One thing that really stood out about Axon, is the getting started tutorial doesn't go through contrived use cases for the framework. Instead it starts with a tutorial that walks you through building cut down implementation of the framework. By implementing the system from the ground up (albeit a very cut down one), you get a much better understanding of the system when it comes to using it. It also demonstrates that the system is built on simple clear concepts.

One of the goals for Kamaelia was to support scalable network servers (although it is much more broadly applicable), which is interesting for implementing a mail server. I decided to run through the Mini-Axon tutorial but implementing it in Java rather than Python. The first issue is that Java does not support Coroutines. It is possible to simulate the behaviour by using an inner class that stores all state as fields rather than local variables. This was the basis for my initial implementation, but the implementation was clunky and intelligent. I then stumbled upon a library called Yielder. Yielder provides Coroutines through byte code manipulation of class files. To implement the above Python example in Java:

Iterable<Integer> gen = new Yielder<Integer>() {
    public void yieldNextCore() {
        for (int i = 1; i <= 3; i++) {
            yieldReturn(i);
        }
    }
}
Iterator<Integer> i = gen.iterator();
i.next();
i.next();
i.next();

To allow this behaviour the '-javaagent=lib/yielder.jar' is required so that subclasses of the Yielder class can be identified and modified. To implement Mini-Axon using Yielder a Microprocess is a direct subclass of the Yielder. The next most important class in the Axon framework is the Component. Functional areas of an application extend the Component class. In order to support safe concurrent applications Components behave according to a specific pattern, where each Component will have only a single reader or writer at one time. Each Component is initialised with a number of boxes (or queues, or buffers, or whichever term you prefer to use). In a typical situation, within the main method (yieldNextCore), the Component loops reading requests from its Inbox, processing them and writing responses to its Outbox. The Component should yield processing at an appropriate point during its execution. Components are not restricted to single inbox/outbox combinations. It is possible to implement aggregation or multicast by reading or writing from multiple boxes. Communication between Components is handled by wiring their boxes together. This can be done in a number of ways, a simple example is the a Postman which copies items from the outbox of one component into the inbox of another. It is also necessary to have a mechanism to actually run the components. This is handled by yet another Microprocess which can schedule the running of other Microprocesses.

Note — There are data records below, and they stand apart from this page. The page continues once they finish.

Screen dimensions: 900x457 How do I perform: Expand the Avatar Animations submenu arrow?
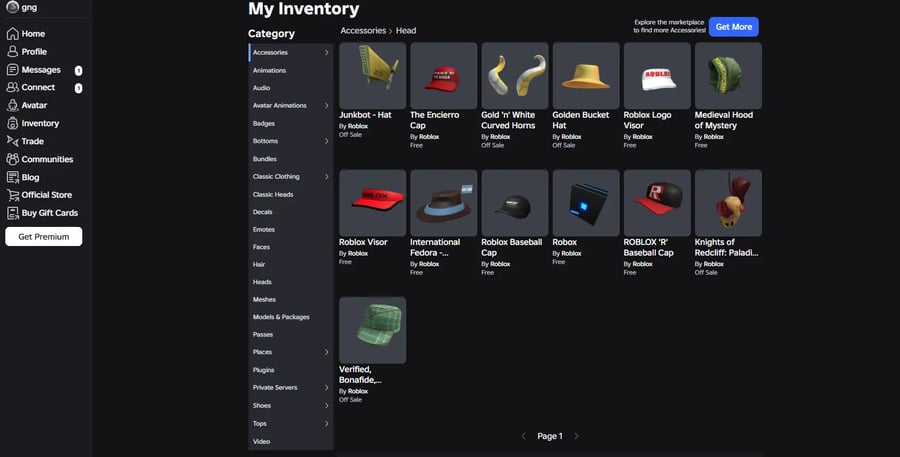pos(326,106)
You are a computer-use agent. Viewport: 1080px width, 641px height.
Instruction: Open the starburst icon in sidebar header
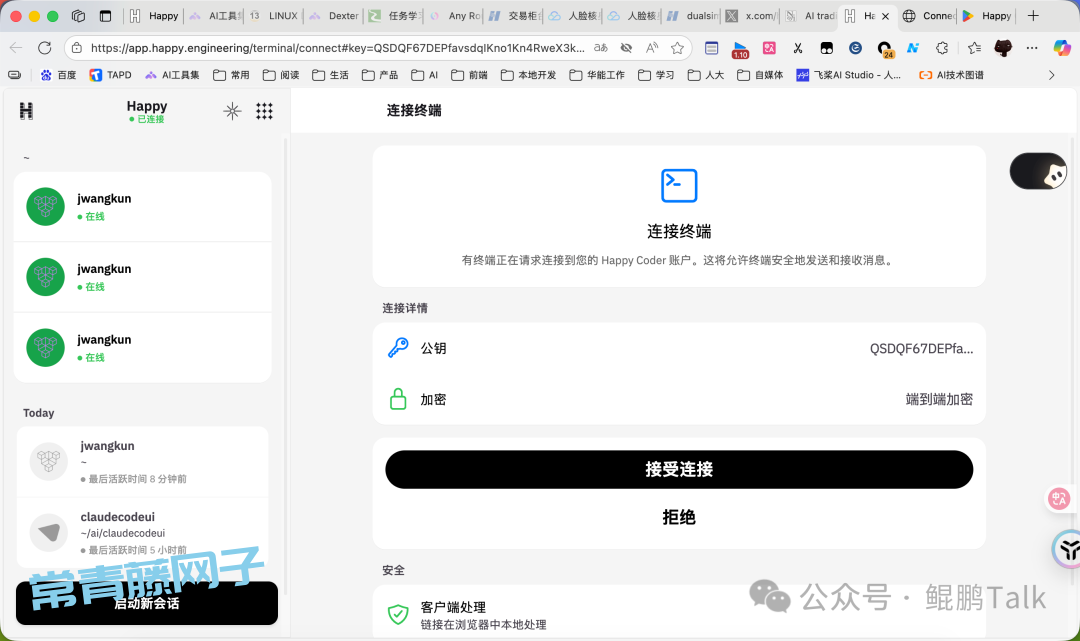click(x=232, y=111)
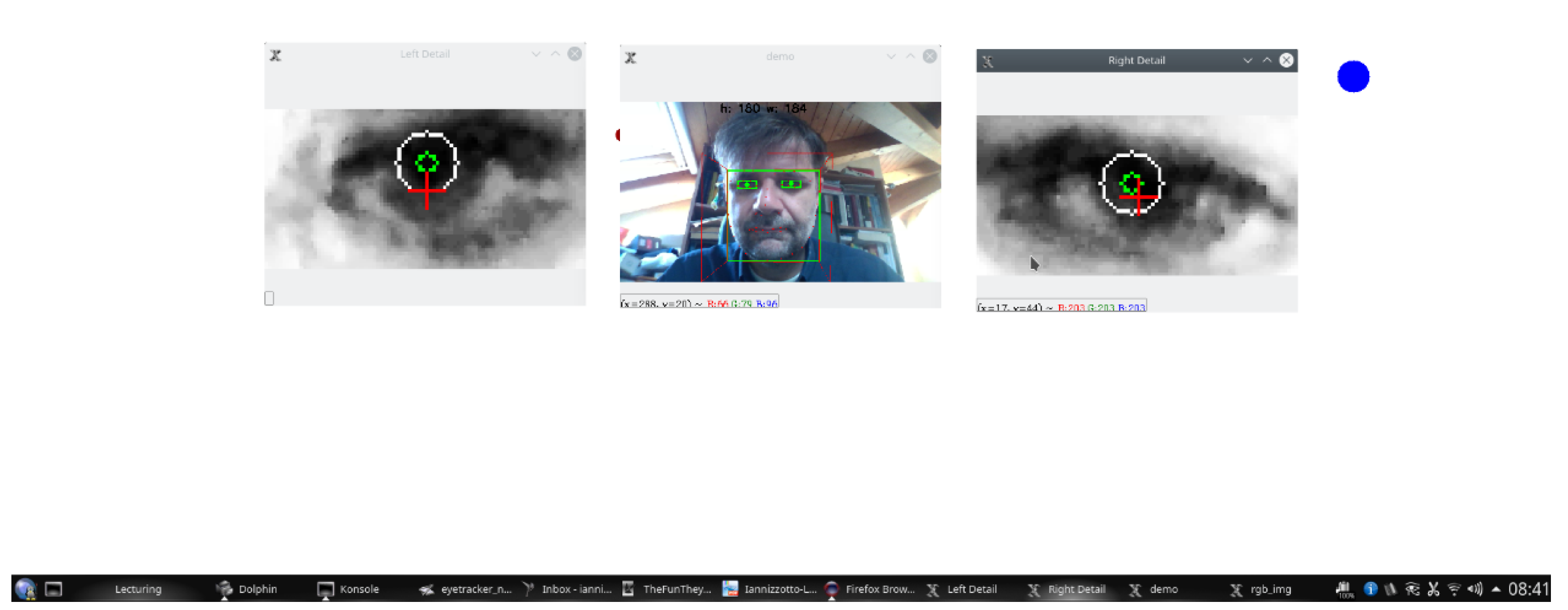The image size is (1568, 610).
Task: Expand hidden system tray icons arrow
Action: click(x=1495, y=589)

Because everything in Axon is a Microprocess including scheduling components, there are all sorts of ways that Components can be wired together. It shows that the model that Axon uses is very flexible. I will probably do some experimentation with using Axon in Meldware. I am currently envisaging a solution using Apache MINA or Grizzly to generate events that would drive an Axon scheduler. The incoming data would be partitioned, either into commands (single text lines) or parts of a larger message request (e.g. the message part of an SMTP DATA command) and passed as messages between Components. Components would handle activities such as command parsing, retrieving mail data from the folders and the streaming the bodies of messages from the store. One of the trickier aspects of moving to an event based approach to building a system like Meldware is how transactions should be handled. Declarative transactions (such as those using in JBoss AOP) generally rely on a single thread processing the entire transaction. However if we want to move away from blocking I/O and use an event based approach, it will be necessary to have transactions that span multiple threads. To handle this case it looks like I will need to suspend and resume transactions manually via the JTA API. It should be possible to implement some sort of transactional Component that handles the suspension and resumption of transactions around the yield call. This class could be extended by Components that need transaction behaviour. How this would work with multiple components sharing the same transaction is something I still need to work through.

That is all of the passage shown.